More than 70 people were arrested this week after heckling senators and Supreme Court nominee Brett Kavanaugh at a confirmation hearing.
President Trump responded in an interview with the Daily Caller. "I think it's embarrassing for the country to allow protesters." He added “In the old days we used to throw them out. Today, I guess they just keep screaming."
Thankfully, it is our right to keep screaming. That protection is guaranteed to us by the aforementioned amendment. The freedoms to protest, to peaceably assemble, and petition our government are pillars of our democratic republic and have been, for as long as America has existed.
In 1773, patriots tossed tea into Boston Harbor. They weren't protesting tea; they loved the stuff! The colonists were fighting for a say in British Parliament. No taxation without representation. Three years later, the United States declared independence.
In 1936, autoworkers in Flint, Michigan sat down on the job. They weren't protesting standing; they were striking for fair labor laws. After a 44 day strike, General Motors bargained with the union, paving the way for many of the rights we expect at our jobs today.
In 1955, Rosa Parks refused to give up her seat on the bus, prompting a 381 day boycott of public buses in Montgomery, Alabama. She was not protesting the transportation system. She was taking a stand against unfair segregation. Nearly a decade later, those laws were erased.
Protest leads to change. History smiles upon the examples above. Those brave souls who risked everything are remembered as heroes. Modern protests can take all sorts of forms; I choose not to spend money at businesses whose practices I don't agree with.

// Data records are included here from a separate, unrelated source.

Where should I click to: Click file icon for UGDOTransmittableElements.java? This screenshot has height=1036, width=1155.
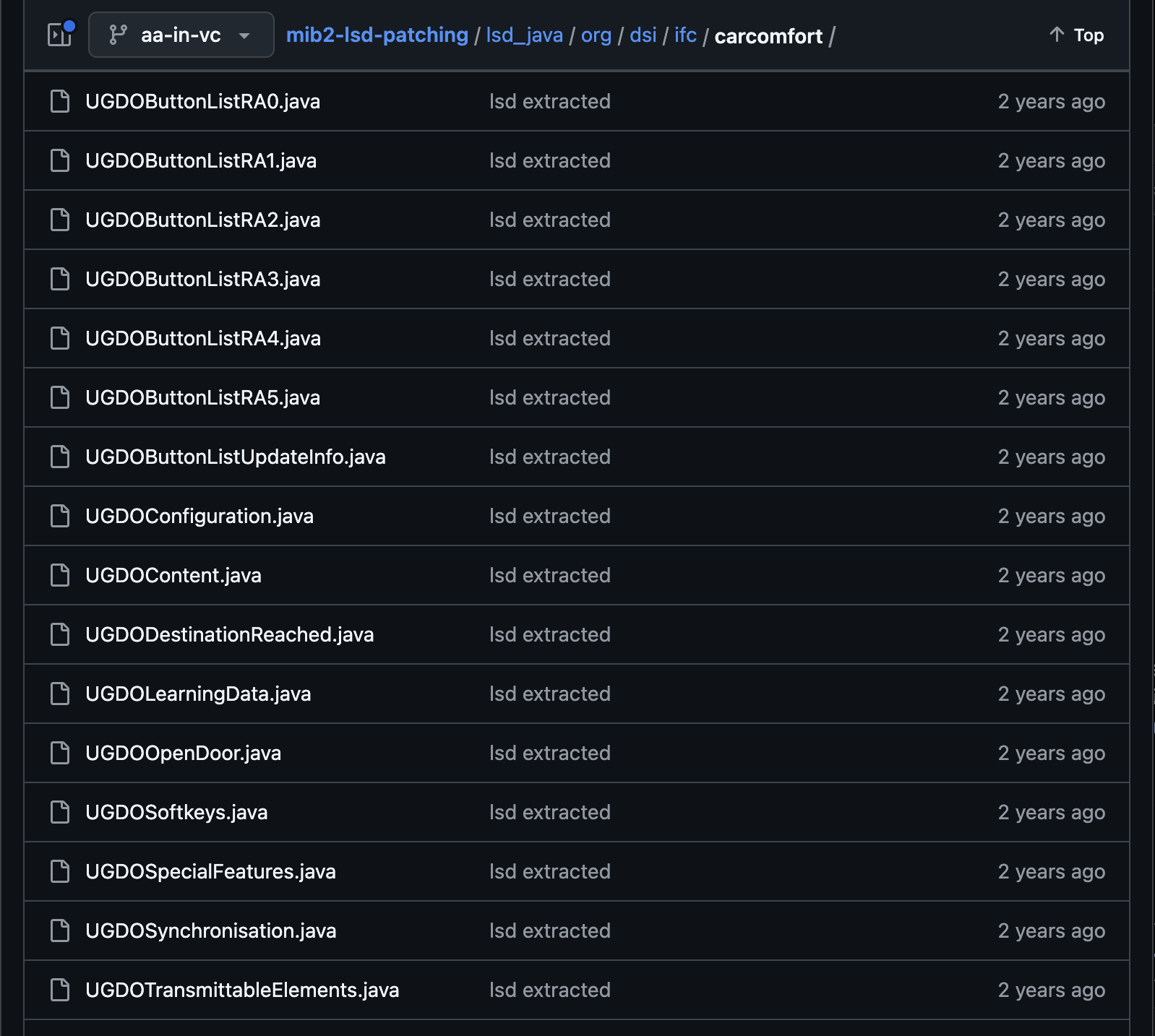tap(60, 990)
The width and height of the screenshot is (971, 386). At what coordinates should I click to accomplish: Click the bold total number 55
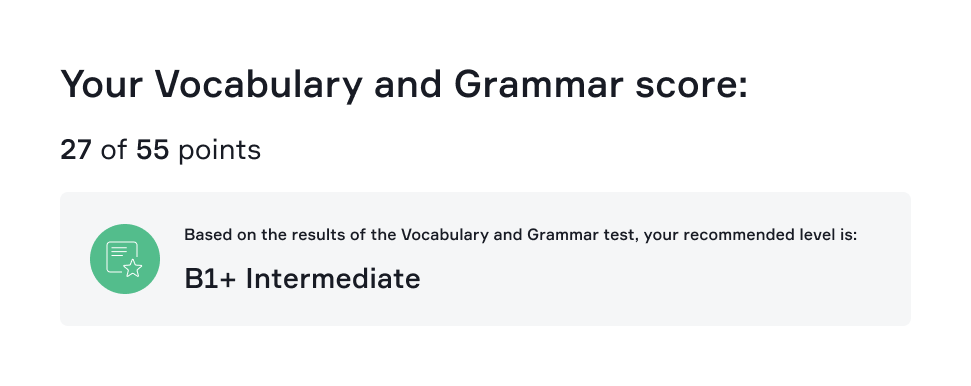point(152,150)
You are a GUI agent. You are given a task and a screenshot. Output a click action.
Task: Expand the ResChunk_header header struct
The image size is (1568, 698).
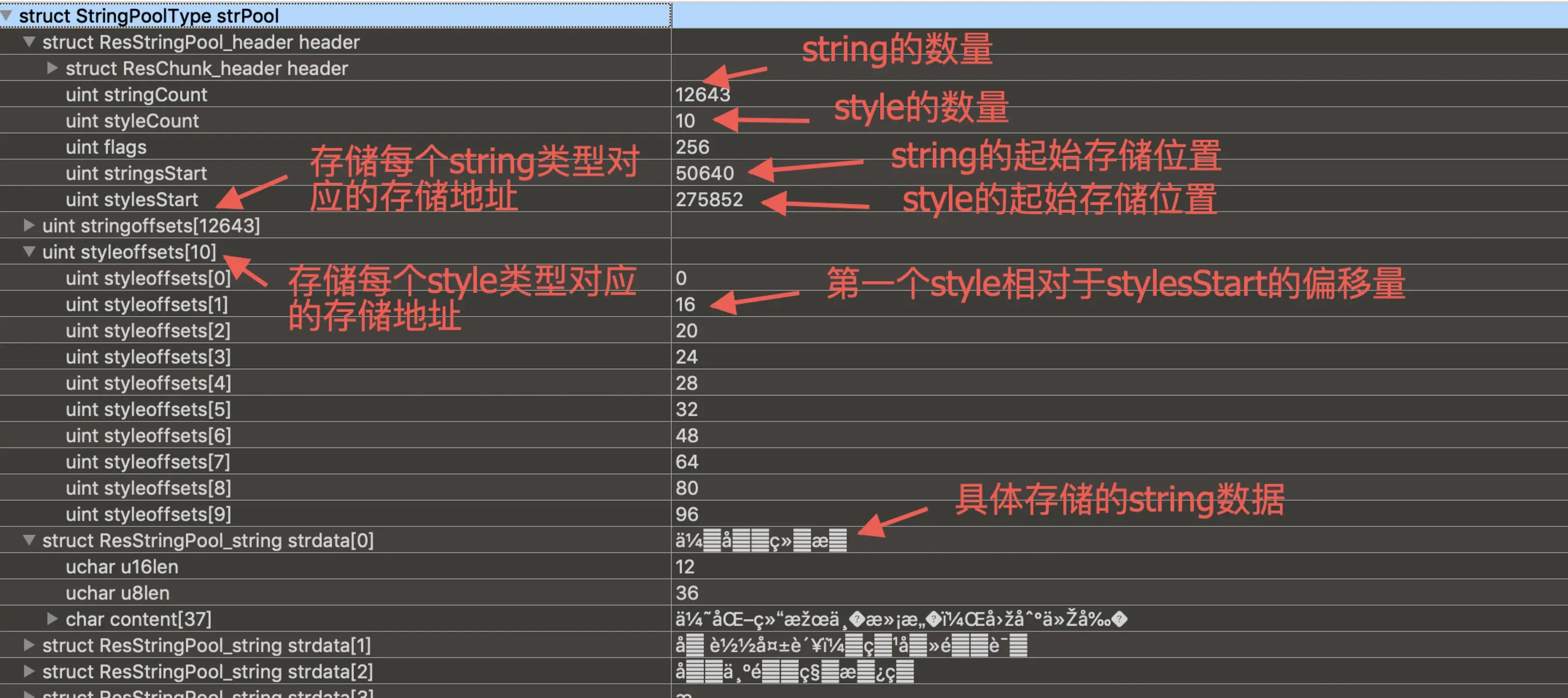point(52,67)
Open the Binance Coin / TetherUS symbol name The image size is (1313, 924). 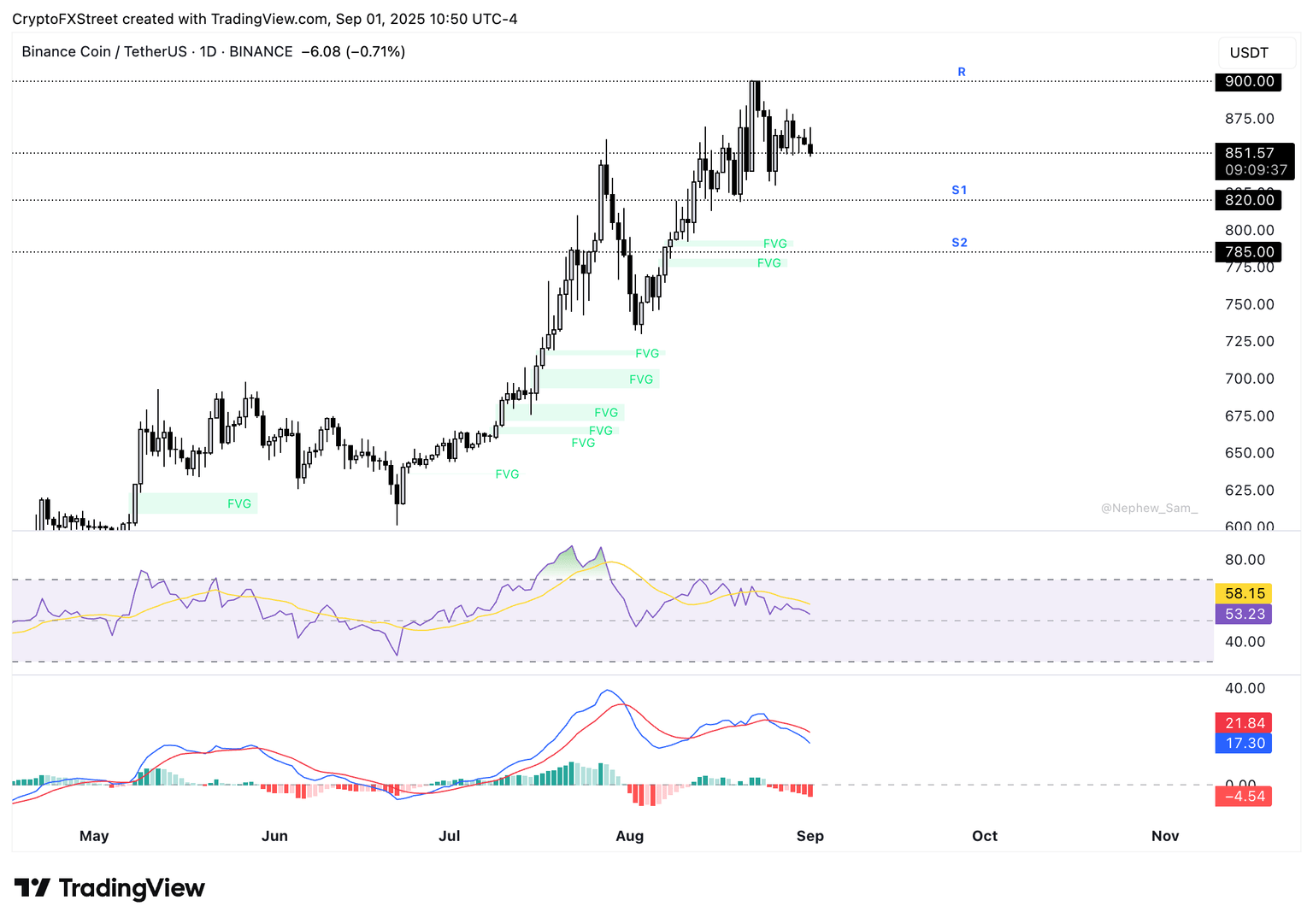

Plenty of people gather for rallies and marches, and some take a knee during the national anthem. The method of protest does not need to be indicative of the issue being protested.
Our Constitution does not force you to agree with the reasons why your fellow Americans are protesting, that's one of the beautiful things about freedom. But if you believe you are entitled to the same inalienable rights, you ought to respect their right to fight for the causes they believe in.